How to implement "where" (numpy.where(...) )?

Question

I'm a functional programming newbie. I'd like to know how to implement numpy.where() in python, scala or haskell. A good explanation would be helpful to me.

Answer 1

There are two use cases for where; in one case, you have two arrays, and in the other, you only have one.

In the two-item case, numpy.where(cond), you get a list of indices where the condition-array is true. In Scala, you would normally

(cond, cond.indices).zipped.filter((c,_) => c)._2

which obviously is less compact, but this isn't a fundamental operation that people normally use in Scala (the building blocks are different, de-emphasizing indices, for example).

In the three-item case, numpy.where(cond,x,y), you get either x or y depending on whether cond is true (x) or false (y). In Scala,

(cond, x, y).zipped.map((c,tx,ty) => if (c) tx else ty)

performs the same operation (again less compact, but again, not typically a fundamental operation). Note that in Scala you can more easily have cond be a method that tests x and y and produces true or false, and then you would

(x, y).zipped.map((tx,ty) => if (c(tx,ty)) tx else ty)

(although typically even when being brief you'd name the arrays xs and ys and the individual elements x and y).

Answer 2

In Haskell, doing it for n-dimensional lists, as the NumPy equivalent supports, requires a fairly advanced typeclass construction, but the 1-dimensional case is easy:

select :: [Bool] -> [a] -> [a] -> [a]
select [] [] [] = []
select (True:bs) (x:xs) (_:ys) = x : select bs xs ys
select (False:bs) (_:xs) (y:ys) = y : select bs xs ys

This is just a simple recursive procedure, examining each element of each list in turn, and producing the empty list when every list reaches its end. (Note that these are lists, not arrays.)

Here's a simpler but less obvious implementation for 1-dimensional lists, translating the definition in the NumPy documentation (credit to joaquin for pointing it out):

select :: [Bool] -> [a] -> [a] -> [a]
select bs xs ys = zipWith3 select' bs xs ys
  where select' True x _ = x
        select' False _ y = y

To achieve the two-argument case (returning all indices where the condition is True; credit to Rex Kerr for pointing this case out), a list comprehension can be used:

trueIndices :: [Bool] -> [Int]
trueIndices bs = [i | (i,True) <- zip [0..] bs]

It could also be written with the existing select, although there's not much point:

trueIndices :: [Bool] -> [Int]
trueIndices bs = catMaybes $ select bs (map Just [0..]) (repeat Nothing)

And here's the three-argument version for n-dimensional lists:

{-# LANGUAGE MultiParamTypeClasses, FlexibleInstances #-}

class Select bs as where
  select :: bs -> as -> as -> as

instance Select Bool a where
  select True x _ = x
  select False _ y = y

instance (Select bs as) => Select [bs] [as] where
  select = zipWith3 select

Here's an example:

GHCi> select [[True, False], [False, True]] [[0,1],[2,3]] [[4,5],[6,7]]
[[0,5],[6,3]]

You would probably want to use a proper n-dimensional array type instead in practice, though.
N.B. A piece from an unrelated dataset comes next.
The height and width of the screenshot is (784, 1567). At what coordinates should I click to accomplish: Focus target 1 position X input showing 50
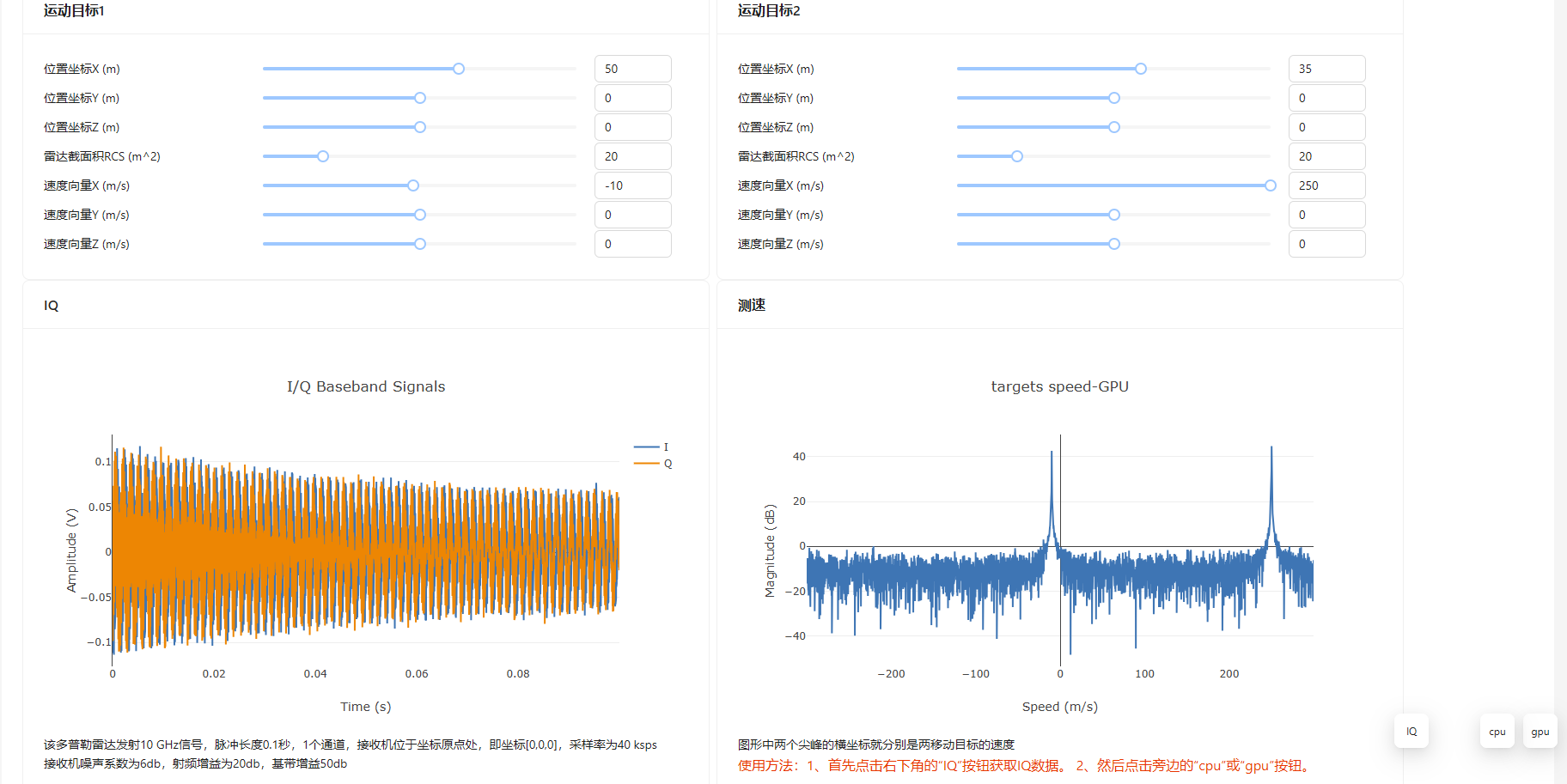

If you just want to use select on an n-dimensional list for one specific n, luqui's advice (from the comments of this answer) is preferable:

In practice, instead of the typeclass hack, I would use (zipWith3.zipWith3.zipWith3) select' bs xs ys (for the three dimensional case).

(adding more compositions of zipWith3 as n increases.)

Answer 3

In python from numpy.where.__doc__:

If `x` and `y` are given and input arrays are 1-D, `where` is
equivalent to::

    [xv if c else yv for (c,xv,yv) in zip(condition,x,y)]